The Washington Stand could not learn whether Guthrie or other committee members have issued assessments of the quality or relevance of the lengthy response from Mahanniah, but during a hearing on the same date of the Massachusetts official’s lengthy letter, Guthrie pointed to widespread fraud in Medicaid in multiple other states.
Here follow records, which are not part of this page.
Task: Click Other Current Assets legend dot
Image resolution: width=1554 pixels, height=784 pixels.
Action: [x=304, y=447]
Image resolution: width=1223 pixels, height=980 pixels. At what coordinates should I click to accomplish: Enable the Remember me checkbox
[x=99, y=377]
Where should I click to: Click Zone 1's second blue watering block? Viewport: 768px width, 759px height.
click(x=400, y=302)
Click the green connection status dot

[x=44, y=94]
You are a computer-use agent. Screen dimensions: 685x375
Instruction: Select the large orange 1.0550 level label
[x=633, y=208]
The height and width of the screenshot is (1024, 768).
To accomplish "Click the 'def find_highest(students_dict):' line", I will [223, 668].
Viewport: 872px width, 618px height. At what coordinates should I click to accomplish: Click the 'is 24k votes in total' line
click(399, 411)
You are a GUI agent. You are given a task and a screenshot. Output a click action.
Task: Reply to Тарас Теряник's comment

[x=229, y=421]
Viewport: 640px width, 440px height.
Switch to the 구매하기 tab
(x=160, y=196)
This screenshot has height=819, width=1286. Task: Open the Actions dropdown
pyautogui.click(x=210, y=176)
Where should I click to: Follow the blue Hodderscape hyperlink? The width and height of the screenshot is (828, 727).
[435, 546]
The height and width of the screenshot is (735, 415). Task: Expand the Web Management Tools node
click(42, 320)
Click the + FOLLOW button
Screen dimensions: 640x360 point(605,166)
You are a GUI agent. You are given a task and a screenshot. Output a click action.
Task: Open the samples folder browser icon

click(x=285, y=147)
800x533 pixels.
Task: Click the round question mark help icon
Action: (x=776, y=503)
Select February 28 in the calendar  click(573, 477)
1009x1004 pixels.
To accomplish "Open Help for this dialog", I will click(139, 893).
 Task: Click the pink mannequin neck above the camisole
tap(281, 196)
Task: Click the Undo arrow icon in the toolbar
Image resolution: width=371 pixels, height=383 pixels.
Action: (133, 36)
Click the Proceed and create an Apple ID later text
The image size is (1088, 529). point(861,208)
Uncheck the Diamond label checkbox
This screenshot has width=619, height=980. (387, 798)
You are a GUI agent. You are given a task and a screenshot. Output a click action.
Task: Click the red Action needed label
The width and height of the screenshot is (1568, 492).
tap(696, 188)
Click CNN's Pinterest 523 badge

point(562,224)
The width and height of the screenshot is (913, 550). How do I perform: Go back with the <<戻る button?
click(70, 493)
“In Medicaid, schemes are running rampant in a variety of programs, from non-emergency medical transportation to personal care services, autism therapy, and substance use disorder treatment. These crimes are despicable, yet we are seeing them occur time and time again across the country. In Minnesota, it’s Medicaid [Applied Behavior Analysis] ABA therapy services. In California, it’s Medicare hospice services. In Florida, it’s Medicare durable medical equipment. Once caught, fraudsters might be stopped, but they are always looking for their next scheme. The tentacles of these criminal schemes are long, and they reach into many different areas of health care,” Guthrie said in his opening statement for the hearing.
“And many of these fraud schemes target vulnerable individuals, such as the elderly, individuals with disabilities, the homeless, and people struggling with substance abuse disorders. Moreover, taxpayers are being defrauded of outrageously large amounts of money. Pennsylvania’s Governor Josh Shapiro, during his time as Pennsylvania’s Attorney General, stated at a 2020 press conference, ‘It’s possible, no, likely, that Pennsylvania is losing $3 billion a year to fraud.’ And that’s just one state, and that’s just in one year,” Guthrie continued.